Beauty queen Louisa Mak Ming-sze, Miss Hong Kong in 2015, also then spoke up on social media about having been sexually assaulted in the past.
While the cyber solidarity has been empowering, Karen See, another organiser of the forum, said she wanted to see the conversation continue – in real life, face-to-face.
See also wanted to invite male participants to their next discussion forum on January 15.
“Keeping men out does not help our cause, so it will be a gender neutral event. The future is ours and for that to be true, it requires the binding of both sides and we need allies,” See says.
“If we don’t speak up together and stand up for each other then we are also complicit.”
The first forum was made up of a few sessions. The first asked participants to identify and acknowledge the existence of a harassment or assault.
“The identification of sexual harassment or assault is very important, and in most cases, people just do not know because it is not always an extreme case. The harassment can be really subtle,” said organiser, Dr Helen Lockey, who is also the director of HKU’s Educational and Institutional Intelligence Strategic Planning and Provost’s Office.
Karina Calver, also an organiser, who is a trauma and relationship counsellor, further elaborated that not comfortable does not necessary always have to mean a hand on a lap or knee.
“It can be verbal, it could also just be the way they’re looking at you, all sorts of things,” Calver said.

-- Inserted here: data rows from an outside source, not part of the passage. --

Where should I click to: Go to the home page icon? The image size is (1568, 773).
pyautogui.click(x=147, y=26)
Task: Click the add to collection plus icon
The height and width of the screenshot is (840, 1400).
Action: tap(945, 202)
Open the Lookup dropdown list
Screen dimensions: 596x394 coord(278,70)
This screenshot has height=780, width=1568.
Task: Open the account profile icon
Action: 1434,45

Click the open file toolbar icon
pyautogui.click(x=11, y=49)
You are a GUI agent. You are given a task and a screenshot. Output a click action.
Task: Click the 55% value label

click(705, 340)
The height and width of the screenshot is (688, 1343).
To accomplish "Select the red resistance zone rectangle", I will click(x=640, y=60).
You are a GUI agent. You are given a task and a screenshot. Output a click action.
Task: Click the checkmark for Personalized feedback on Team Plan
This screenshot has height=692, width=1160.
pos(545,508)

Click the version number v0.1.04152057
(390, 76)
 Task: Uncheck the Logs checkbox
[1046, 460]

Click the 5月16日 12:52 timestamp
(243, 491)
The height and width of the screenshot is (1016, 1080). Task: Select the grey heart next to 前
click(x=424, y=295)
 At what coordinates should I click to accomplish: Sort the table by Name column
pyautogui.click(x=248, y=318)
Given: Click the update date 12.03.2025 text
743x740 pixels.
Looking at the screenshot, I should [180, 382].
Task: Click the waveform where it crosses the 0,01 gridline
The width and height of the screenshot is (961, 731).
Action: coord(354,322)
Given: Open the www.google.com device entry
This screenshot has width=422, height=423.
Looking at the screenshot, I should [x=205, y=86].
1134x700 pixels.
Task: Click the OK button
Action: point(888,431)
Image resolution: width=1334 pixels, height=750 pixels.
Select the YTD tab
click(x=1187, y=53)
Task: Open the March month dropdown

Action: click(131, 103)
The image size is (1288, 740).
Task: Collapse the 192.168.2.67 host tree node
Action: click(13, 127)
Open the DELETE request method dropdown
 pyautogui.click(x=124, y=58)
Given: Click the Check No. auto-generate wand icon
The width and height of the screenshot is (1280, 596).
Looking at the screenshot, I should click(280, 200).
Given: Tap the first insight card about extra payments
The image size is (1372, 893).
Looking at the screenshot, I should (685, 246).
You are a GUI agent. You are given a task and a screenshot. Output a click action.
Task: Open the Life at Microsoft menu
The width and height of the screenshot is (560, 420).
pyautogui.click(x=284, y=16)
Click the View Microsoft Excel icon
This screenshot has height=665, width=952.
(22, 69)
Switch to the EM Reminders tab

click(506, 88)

Then comes action – the response stage.
Instead of dismissing the incident, victims are encouraged to address whenever they are made to feel uneasy.
While being aggressive may be one way, Hannam suggested to do so with a compassionate approach. “Calling them out in front of a group is not going to have a huge effect because there will be a defence mechanism. You could take that person aside in private and identify what the behaviour was and why it was unappropriate, then kindly ask them to stop. It’s about being compassionate in the way you say it rather than going hard,” the councillor adds.
Understanding how hard it may be to face the perpetrator, Lockey said victims can speak out with just facial and bodily gestures.
“Your body language or the look on your face is one strategy to say no I am not happy with this.”
Sexual harassment or assault is not something to be solved alone, the group says, believing that the community can work together to bring change.
The four reiterated that reluctance to confront perpetrators gives them the upper hand so the whole society must come together to fight against such actions.